The following sequence of instructions will latch the values of one to five into the external register by conditionally changing the section of the instruction sequence to be executed, based on the current value.

Address Instruction
1........................................... Holding Register = 1
2........................................... Storage Location "A" = Holding Register
3........................................... I/O Port 1 = All Output
4........................................... I/O Port 2 = 1 Clock Output Bit
5........................................... I/O Port 2 Clock Output Bit = Low
6........................................... Holding Register = Storage Location "A"
7........................................... I/O Port 1 = Holding Register
8........................................... I/O Port 2 Clock Output Bit = High
9........................................... I/O Port 2 Clock Output Bit = Low
10........................................... Holding Register = Storage Location "A"
11........................................... Holding Register = Holding Register + 1
12........................................... Storage Location "A" = Holding Register
13........................................... Holding Register = Holding Register - 5
14 If Holding Register Does Not Equal 0, Next Execution Step is 6

In the second program, after the contents of ‘Holding Register “A” ’ have 1 added to them, the value has 5 subtracted from it and if the result is not equal to zero, execution continues at address 6 rather than ending after address 14. Note that data from a “Storage Location” cannot pass directly to an output port nor can mathematical operations be performed on it without storing the contents in the “Holding Register” first.
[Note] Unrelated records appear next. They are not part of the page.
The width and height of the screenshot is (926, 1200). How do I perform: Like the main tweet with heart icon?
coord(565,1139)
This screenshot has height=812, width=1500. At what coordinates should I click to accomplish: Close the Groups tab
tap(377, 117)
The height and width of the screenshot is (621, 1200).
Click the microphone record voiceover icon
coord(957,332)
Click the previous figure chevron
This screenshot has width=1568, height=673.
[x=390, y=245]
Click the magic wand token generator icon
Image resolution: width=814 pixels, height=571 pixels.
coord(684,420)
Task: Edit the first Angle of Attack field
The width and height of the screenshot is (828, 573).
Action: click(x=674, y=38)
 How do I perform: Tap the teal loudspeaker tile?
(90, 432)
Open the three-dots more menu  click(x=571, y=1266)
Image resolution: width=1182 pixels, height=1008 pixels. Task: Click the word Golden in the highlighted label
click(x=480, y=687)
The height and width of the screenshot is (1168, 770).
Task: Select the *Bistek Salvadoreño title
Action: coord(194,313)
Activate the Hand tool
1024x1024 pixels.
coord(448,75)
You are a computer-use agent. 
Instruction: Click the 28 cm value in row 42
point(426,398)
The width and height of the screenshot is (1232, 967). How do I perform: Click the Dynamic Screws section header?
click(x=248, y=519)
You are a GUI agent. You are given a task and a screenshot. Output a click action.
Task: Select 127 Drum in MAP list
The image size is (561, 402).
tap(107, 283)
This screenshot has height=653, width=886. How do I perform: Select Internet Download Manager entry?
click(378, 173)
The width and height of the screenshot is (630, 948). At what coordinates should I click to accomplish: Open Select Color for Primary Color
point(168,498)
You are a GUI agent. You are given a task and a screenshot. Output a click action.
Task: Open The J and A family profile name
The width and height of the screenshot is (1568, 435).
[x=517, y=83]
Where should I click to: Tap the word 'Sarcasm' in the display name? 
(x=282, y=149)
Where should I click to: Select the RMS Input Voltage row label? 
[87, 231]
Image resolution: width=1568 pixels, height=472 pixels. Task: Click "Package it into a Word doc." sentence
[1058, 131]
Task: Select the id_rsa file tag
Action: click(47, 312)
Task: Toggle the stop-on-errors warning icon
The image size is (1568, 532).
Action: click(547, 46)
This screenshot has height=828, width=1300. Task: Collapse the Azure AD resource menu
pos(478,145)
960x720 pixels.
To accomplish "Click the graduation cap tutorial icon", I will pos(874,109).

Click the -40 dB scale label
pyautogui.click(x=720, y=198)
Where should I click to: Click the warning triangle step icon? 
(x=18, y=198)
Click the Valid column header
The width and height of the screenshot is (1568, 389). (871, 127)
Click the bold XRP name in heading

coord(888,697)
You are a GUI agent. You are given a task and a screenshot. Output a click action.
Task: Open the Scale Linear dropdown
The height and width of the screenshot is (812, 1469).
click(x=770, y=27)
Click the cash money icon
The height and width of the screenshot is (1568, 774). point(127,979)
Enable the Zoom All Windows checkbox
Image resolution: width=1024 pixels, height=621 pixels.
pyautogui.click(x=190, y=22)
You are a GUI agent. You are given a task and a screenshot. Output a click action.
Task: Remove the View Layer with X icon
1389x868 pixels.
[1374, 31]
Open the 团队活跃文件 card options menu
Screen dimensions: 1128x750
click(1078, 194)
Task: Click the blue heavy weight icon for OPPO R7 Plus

In this simple program, you can see many of the programming concepts listed in operation, and while they will seem unfamiliar to you, the operation of the program should be reasonably easy to understand. The sequential execution of different instructions is known as linear program execution and is the basis for program execution in computers.

To simplify the creation of instruction sequences, you will be writing your software in what is known as a high-level language or, more colloquially, a programming language. The programming language is designed for
you to write your software (or code) in a format similar to the English language, and a computer program known as a compiler will convert it into the sequence of instructions needed to carry out the program.